# [Task to complete]
Produce a copy of every line in the records that holds the string "with".

(Stored data)
============

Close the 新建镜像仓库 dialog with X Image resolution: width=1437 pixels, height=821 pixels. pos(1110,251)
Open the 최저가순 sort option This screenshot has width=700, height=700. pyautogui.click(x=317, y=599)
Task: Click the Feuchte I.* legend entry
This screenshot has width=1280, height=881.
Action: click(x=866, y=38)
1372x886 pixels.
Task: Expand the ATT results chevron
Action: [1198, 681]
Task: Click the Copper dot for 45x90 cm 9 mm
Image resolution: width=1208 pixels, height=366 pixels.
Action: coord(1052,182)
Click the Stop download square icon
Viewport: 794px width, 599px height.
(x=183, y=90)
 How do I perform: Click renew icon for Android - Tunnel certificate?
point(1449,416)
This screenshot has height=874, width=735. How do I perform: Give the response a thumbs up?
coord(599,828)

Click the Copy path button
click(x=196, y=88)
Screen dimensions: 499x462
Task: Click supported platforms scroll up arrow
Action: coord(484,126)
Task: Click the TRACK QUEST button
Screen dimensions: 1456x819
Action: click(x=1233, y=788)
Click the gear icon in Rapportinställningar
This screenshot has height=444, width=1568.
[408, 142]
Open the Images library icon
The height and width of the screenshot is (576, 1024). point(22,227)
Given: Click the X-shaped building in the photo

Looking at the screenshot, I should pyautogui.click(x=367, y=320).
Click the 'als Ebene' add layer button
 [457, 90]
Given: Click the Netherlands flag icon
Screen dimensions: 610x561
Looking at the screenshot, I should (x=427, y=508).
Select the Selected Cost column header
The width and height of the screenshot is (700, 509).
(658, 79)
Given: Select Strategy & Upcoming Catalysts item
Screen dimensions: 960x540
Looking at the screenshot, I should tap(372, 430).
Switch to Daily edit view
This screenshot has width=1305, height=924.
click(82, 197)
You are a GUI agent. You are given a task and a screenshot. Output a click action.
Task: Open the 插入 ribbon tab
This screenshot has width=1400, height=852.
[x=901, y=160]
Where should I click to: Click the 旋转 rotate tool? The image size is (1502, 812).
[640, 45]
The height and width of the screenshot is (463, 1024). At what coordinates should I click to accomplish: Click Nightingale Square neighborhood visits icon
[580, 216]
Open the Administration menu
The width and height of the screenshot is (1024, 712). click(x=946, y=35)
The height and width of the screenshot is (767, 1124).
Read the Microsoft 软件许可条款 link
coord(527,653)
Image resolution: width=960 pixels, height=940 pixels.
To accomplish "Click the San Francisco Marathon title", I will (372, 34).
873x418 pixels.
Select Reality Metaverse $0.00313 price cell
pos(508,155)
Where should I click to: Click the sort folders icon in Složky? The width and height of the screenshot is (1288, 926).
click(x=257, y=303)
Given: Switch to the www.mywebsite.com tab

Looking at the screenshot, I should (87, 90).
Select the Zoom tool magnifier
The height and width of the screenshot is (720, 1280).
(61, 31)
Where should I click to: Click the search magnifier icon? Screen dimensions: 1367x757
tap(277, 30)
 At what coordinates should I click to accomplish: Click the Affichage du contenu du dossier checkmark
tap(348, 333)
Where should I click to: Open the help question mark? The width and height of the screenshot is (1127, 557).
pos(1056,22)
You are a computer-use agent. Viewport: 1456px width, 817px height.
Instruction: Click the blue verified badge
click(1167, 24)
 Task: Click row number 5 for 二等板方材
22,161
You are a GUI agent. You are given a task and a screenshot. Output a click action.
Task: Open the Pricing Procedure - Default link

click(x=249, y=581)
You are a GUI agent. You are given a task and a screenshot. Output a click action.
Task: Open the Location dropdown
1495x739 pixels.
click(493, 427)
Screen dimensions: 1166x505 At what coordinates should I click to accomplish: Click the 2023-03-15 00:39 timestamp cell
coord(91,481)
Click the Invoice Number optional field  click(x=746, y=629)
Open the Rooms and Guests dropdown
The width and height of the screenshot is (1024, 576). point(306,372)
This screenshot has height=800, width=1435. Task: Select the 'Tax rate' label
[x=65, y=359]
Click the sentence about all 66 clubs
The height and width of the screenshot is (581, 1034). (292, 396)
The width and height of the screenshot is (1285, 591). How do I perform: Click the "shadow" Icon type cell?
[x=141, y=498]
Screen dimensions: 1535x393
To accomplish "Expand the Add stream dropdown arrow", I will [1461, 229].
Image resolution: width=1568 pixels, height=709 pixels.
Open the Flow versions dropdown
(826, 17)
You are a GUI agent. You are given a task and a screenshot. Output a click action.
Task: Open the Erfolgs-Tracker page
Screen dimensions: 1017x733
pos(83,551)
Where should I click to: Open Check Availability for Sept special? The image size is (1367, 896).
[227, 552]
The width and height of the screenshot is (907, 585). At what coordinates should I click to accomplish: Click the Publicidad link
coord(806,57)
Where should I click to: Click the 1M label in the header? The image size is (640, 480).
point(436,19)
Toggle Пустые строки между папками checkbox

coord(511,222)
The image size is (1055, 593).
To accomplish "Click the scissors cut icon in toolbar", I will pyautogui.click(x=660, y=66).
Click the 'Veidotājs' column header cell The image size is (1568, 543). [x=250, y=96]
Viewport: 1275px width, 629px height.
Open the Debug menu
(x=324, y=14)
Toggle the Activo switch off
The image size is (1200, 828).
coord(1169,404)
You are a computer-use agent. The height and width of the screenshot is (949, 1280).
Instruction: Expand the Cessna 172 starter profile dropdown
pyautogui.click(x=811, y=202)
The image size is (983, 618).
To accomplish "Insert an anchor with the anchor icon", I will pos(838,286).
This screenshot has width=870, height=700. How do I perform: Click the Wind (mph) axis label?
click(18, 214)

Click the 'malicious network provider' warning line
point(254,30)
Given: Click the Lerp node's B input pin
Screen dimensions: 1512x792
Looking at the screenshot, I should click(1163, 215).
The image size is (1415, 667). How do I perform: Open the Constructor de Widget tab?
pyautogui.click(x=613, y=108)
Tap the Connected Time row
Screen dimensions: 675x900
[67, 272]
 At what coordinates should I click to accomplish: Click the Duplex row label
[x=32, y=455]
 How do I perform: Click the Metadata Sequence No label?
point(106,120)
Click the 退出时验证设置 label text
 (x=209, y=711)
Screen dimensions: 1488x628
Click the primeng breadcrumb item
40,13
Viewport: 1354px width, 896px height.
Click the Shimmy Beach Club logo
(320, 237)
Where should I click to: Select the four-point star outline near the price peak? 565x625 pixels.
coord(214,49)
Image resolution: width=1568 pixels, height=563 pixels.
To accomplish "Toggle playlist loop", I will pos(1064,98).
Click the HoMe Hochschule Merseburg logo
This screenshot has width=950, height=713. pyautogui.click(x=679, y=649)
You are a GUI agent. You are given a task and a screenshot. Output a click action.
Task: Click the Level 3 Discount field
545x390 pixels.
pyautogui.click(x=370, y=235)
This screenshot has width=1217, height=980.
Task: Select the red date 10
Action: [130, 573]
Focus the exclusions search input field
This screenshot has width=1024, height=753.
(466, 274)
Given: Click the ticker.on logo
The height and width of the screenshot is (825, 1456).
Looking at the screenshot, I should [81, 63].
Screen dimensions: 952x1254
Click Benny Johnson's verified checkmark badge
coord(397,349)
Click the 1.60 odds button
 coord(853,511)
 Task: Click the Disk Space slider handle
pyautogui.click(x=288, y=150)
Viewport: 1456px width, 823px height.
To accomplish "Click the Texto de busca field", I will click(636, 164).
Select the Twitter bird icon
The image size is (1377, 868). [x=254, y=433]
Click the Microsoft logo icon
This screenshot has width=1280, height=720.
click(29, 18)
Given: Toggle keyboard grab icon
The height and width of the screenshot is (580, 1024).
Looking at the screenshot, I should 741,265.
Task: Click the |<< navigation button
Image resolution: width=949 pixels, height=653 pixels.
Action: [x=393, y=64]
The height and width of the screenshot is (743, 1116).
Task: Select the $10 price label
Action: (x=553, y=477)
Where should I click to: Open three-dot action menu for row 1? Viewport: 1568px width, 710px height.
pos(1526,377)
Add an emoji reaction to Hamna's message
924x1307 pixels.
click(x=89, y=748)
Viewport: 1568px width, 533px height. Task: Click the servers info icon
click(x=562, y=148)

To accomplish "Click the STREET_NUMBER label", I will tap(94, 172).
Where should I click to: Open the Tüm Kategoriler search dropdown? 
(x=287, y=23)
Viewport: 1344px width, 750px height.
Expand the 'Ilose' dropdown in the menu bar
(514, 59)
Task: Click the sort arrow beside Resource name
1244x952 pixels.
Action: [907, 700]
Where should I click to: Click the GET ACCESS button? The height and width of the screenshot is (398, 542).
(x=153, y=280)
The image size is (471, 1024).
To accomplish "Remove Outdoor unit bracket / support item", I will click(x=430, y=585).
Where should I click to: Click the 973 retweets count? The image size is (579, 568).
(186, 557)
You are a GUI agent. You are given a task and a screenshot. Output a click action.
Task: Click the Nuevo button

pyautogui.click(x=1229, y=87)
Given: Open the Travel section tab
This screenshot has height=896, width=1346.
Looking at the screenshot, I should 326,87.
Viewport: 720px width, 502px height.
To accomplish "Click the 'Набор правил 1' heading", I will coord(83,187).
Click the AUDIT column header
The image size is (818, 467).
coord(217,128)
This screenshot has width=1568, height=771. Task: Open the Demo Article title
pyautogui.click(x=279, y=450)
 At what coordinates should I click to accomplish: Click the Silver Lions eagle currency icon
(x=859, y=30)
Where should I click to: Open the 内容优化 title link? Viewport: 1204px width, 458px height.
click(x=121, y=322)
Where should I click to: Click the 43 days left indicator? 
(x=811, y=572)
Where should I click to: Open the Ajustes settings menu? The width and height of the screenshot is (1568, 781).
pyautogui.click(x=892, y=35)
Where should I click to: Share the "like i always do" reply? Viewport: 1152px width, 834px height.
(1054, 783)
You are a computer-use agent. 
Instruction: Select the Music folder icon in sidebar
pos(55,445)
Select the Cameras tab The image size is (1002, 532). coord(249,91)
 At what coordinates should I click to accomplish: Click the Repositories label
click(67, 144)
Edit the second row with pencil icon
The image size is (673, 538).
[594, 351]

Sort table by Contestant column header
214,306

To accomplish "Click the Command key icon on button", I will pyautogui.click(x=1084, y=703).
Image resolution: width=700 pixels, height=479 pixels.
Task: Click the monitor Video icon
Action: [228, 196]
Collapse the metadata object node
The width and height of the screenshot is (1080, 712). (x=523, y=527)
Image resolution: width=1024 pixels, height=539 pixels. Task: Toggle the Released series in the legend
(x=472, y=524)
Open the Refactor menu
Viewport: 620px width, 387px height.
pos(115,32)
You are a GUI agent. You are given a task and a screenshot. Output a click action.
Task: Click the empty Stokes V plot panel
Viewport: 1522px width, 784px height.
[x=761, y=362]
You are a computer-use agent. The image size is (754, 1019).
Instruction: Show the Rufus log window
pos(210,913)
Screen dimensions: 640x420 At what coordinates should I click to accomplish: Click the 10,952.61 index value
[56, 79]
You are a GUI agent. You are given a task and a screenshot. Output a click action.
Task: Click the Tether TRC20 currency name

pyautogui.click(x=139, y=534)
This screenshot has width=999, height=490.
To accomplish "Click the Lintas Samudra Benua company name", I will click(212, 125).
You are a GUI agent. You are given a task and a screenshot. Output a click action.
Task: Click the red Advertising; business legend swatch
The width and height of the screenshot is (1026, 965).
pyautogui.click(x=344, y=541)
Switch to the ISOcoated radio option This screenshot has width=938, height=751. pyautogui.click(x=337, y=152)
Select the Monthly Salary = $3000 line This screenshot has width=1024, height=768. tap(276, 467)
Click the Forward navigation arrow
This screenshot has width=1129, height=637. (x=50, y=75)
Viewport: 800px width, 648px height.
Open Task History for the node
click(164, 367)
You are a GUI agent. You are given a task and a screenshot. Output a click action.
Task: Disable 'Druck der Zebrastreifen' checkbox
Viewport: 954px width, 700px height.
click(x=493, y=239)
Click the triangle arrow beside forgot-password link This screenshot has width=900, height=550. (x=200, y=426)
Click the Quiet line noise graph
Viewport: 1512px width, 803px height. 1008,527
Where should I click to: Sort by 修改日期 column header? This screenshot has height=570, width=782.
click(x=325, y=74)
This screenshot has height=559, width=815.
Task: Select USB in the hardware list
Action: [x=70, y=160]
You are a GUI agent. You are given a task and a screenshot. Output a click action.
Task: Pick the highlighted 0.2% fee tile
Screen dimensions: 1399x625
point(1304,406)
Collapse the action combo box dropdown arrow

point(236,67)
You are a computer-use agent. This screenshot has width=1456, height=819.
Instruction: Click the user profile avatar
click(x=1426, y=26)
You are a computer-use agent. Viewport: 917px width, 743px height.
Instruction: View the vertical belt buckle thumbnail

============

# [Written solution]
Close the 新建镜像仓库 dialog with X Image resolution: width=1437 pixels, height=821 pixels. pos(1110,251)
To accomplish "Insert an anchor with the anchor icon", I will pos(838,286).
Edit the second row with pencil icon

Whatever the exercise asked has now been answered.